‘Marqueteira de Santo Antônio’: quem é a cearense que há 25 anos faz simpatias para ajudar solteiros

Socorro Luna, advogada e 'devota desde o útero', é famosa pelas simpatias para quem quer casar

Escrito por
Ana Beatriz Caldas beatriz.caldas@svm.com.br
(Atualizado às 10:06)
Socorro Luna, a 'solteirona de Santo Antônio', na sala de casa: alegria e devoção ao padroeiro
Legenda: Socorro Luna, a 'solteirona de Santo Antônio', na sala de casa: alegria e devoção ao padroeiro
Foto: Ismael Soares

Mesmo em meio a dezenas de outras casas coloridas e enfeitadas com adereços juninos, uma residência se destaca na Rua do Vidéo, no Centro Histórico de Barbalha.
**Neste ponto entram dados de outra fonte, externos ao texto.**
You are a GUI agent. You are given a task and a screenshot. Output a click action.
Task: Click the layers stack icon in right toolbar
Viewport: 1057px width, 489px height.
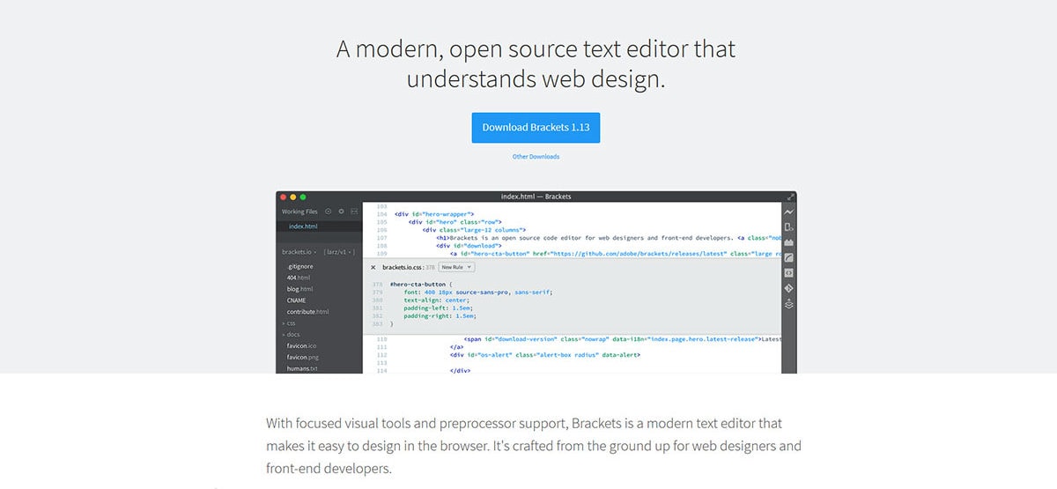(789, 304)
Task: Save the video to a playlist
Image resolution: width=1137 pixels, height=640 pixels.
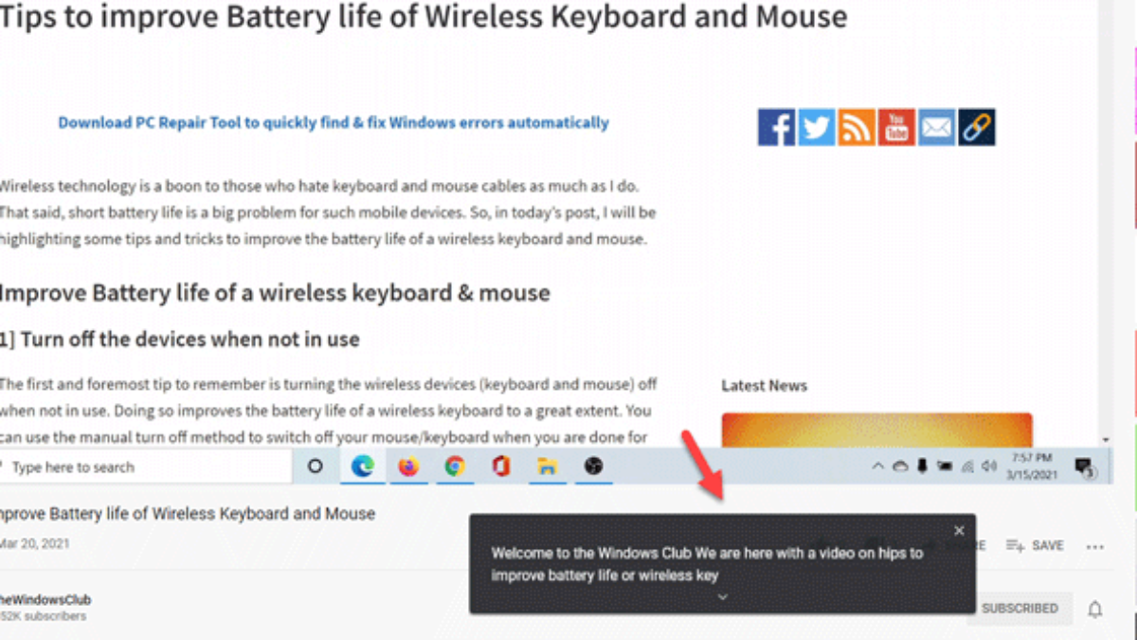Action: click(1036, 546)
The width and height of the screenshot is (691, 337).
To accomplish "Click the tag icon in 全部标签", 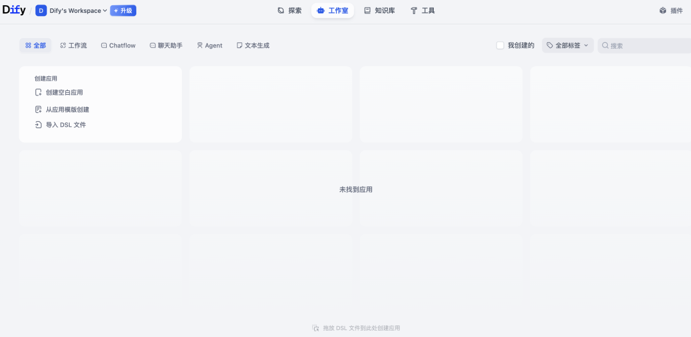I will 550,45.
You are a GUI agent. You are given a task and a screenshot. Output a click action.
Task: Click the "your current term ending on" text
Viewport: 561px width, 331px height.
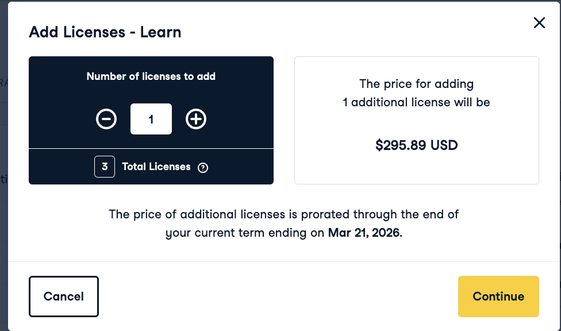(246, 233)
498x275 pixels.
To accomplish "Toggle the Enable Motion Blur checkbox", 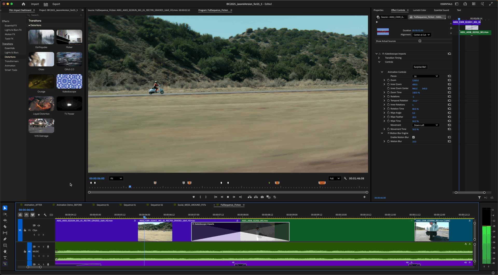I will click(413, 137).
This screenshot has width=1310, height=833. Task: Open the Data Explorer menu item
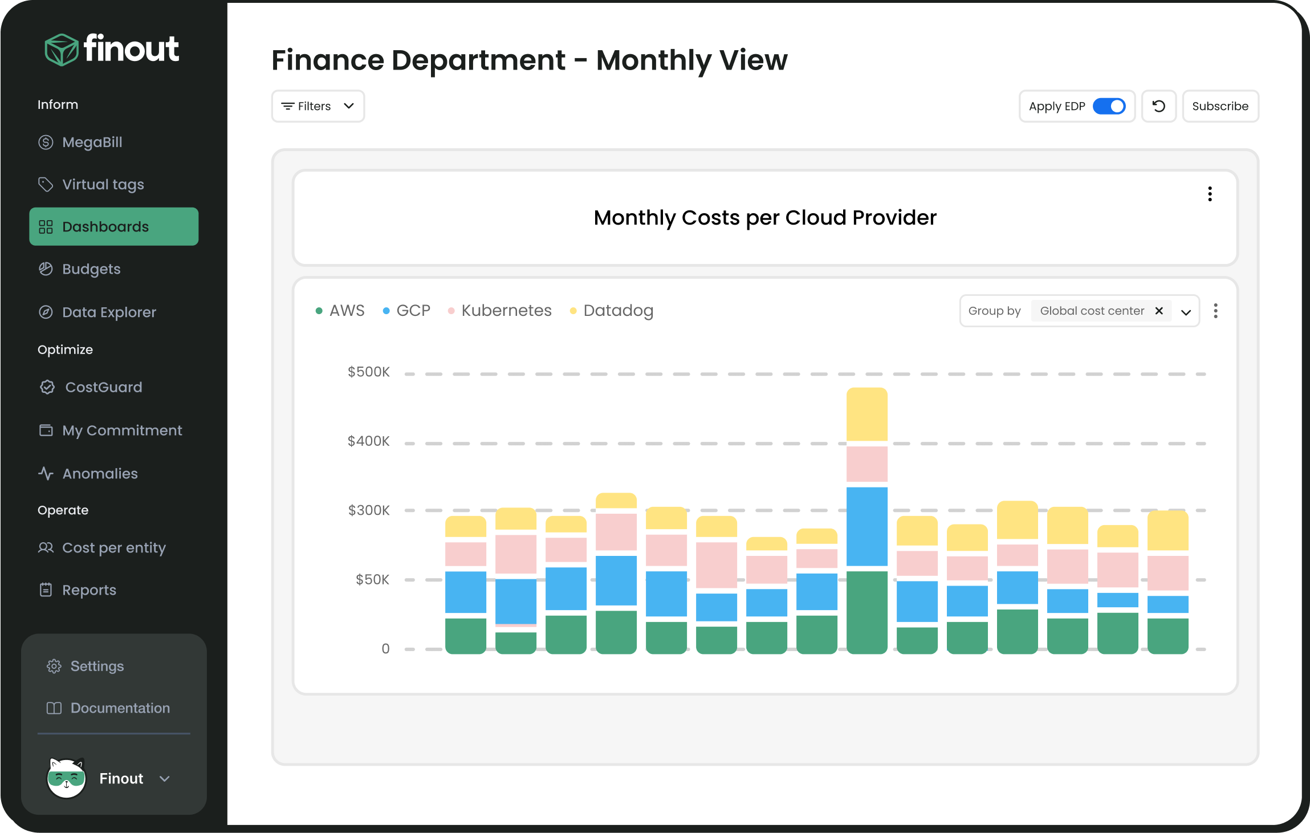point(108,311)
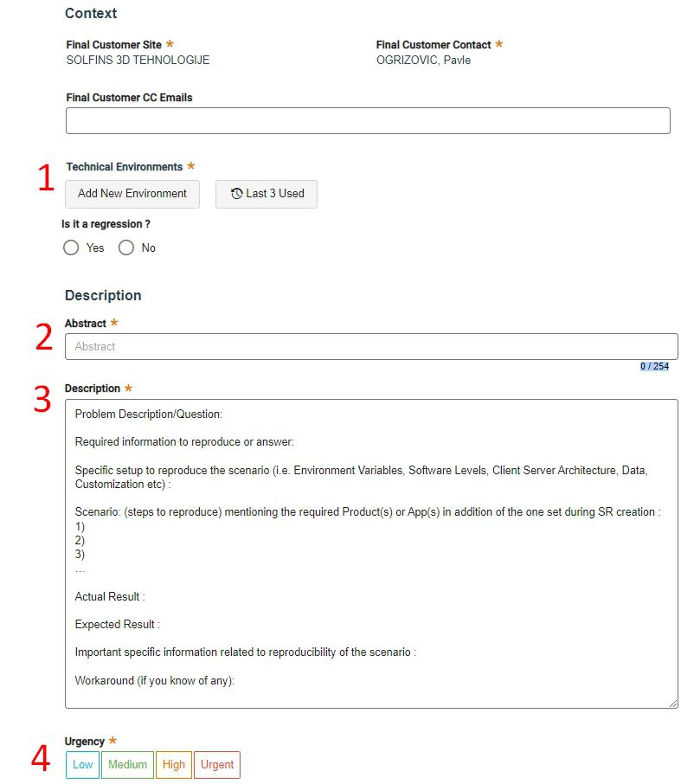
Task: Click the Add New Environment button
Action: point(132,194)
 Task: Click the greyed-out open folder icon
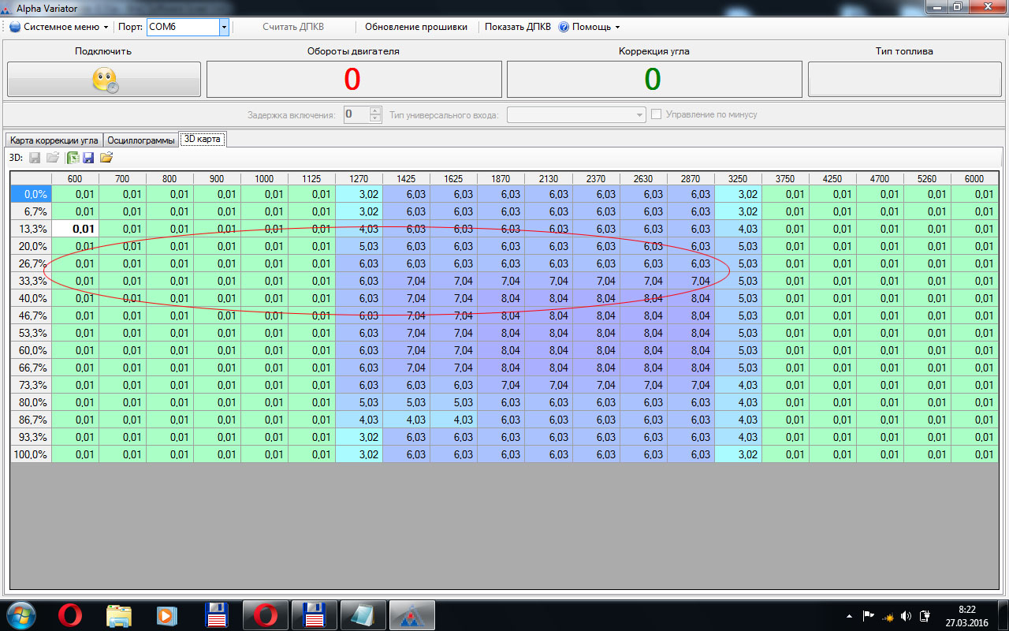coord(52,158)
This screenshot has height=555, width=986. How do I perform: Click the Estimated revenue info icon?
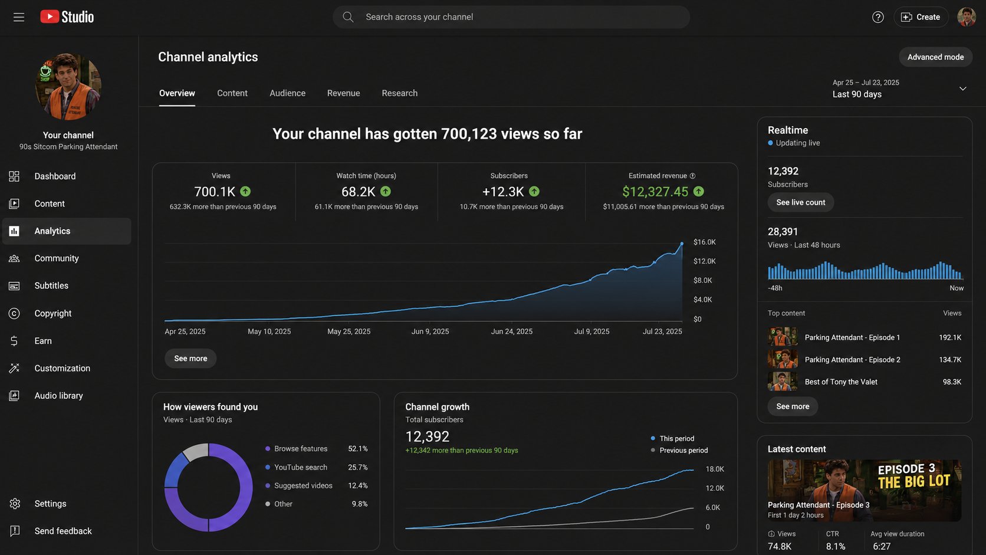tap(693, 176)
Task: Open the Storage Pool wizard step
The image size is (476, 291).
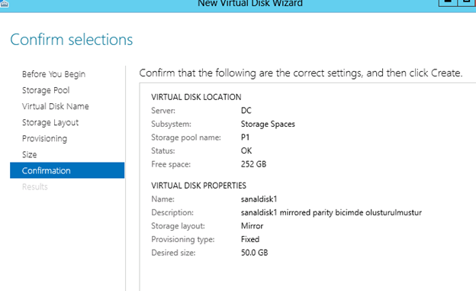Action: coord(46,90)
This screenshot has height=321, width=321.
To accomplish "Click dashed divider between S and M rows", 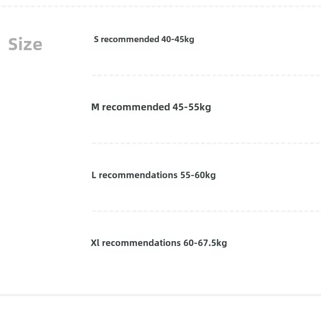I will tap(206, 75).
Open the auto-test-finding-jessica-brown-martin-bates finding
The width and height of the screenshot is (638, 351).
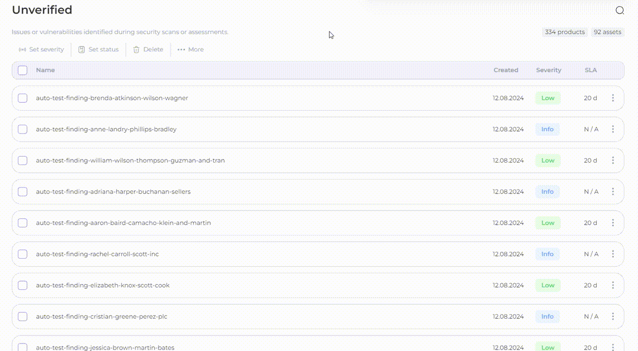tap(105, 347)
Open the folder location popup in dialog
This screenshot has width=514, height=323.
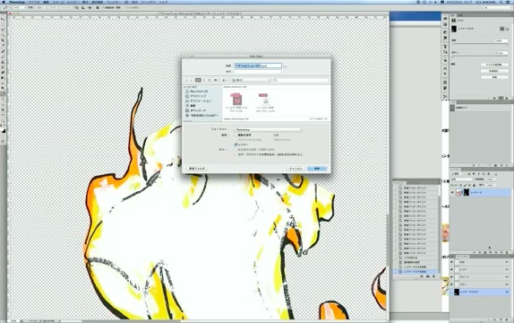click(x=251, y=80)
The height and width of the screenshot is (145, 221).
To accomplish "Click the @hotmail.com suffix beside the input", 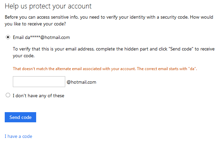I will (81, 82).
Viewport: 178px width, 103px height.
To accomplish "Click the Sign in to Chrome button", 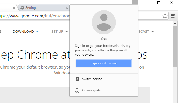I will [104, 63].
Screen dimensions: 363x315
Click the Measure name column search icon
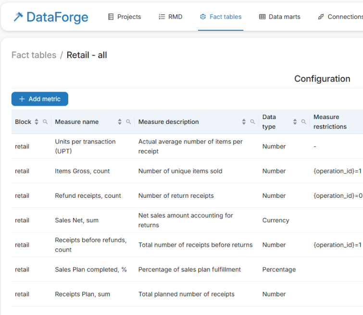(128, 122)
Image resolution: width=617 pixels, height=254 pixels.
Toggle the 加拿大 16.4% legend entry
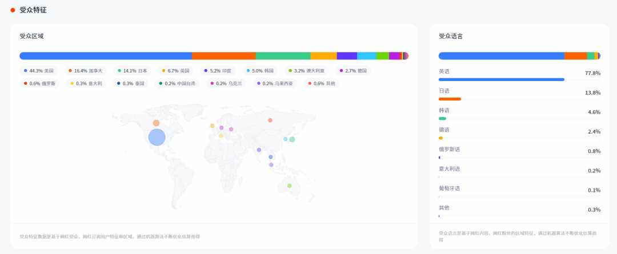[85, 71]
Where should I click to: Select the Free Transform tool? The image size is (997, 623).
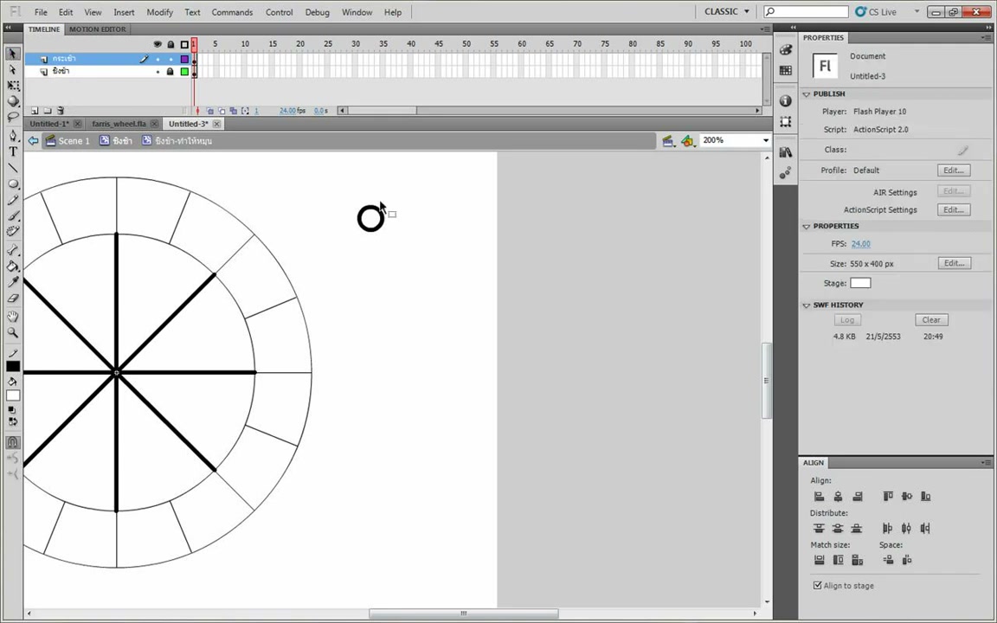pyautogui.click(x=13, y=85)
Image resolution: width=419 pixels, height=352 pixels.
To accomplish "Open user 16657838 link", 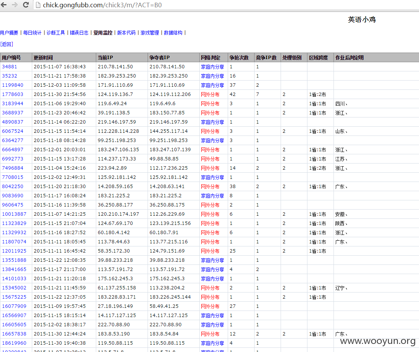I will [x=14, y=334].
É ali, numa pequena casa magenta, que fica localizado um dos mais famosos pontos turísticos da cidade, principalmente durante a Festa do Pau da Bandeira: o lar da devota Socorro Luna, 71, conhecida como “a solteirona de Santo Antônio”.

O “título” até pode parecer pejorativo à primeira vista, mas é replicado com carinho pelos barbalhenses e ostentado com orgulho pela advogada – que, aliás, afirma que só continua solteira por desejo próprio, já que “pretendente não falta”.

Casa de Socorro Luna, na Rua do Vidéo, vira ponto turístico durante a festa
Legenda: Casa de Socorro Luna, na Rua do Vidéo, vira ponto turístico durante a festa
Foto: Ismael Soares

A origem da mítica da solteirona data de 25 anos atrás, quando a Festa de Santo Antônio de Barbalha já era conhecida, mas a tradição das quermesses – que, desde sempre, eram realizadas no entorno da Igreja Matriz do município – estava perdendo força. 

“Um amigo meu, de saudosa memória, me chamou e disse: ‘Socorro, a gente não pode deixar essa cultura nordestina, que é nossa, morrer. Vamos colocar isso para a frente?’”, conta.

Como era “devota desde o útero, criada na devoção ao nosso amado padroeiro”, Socorro avaliou o que podia ser feito e decidiu por um caminho diferente: criar simpatias que, ao mesmo tempo, preservassem a tradição do Pau da Bandeira e trouxessem inovação ao festejo.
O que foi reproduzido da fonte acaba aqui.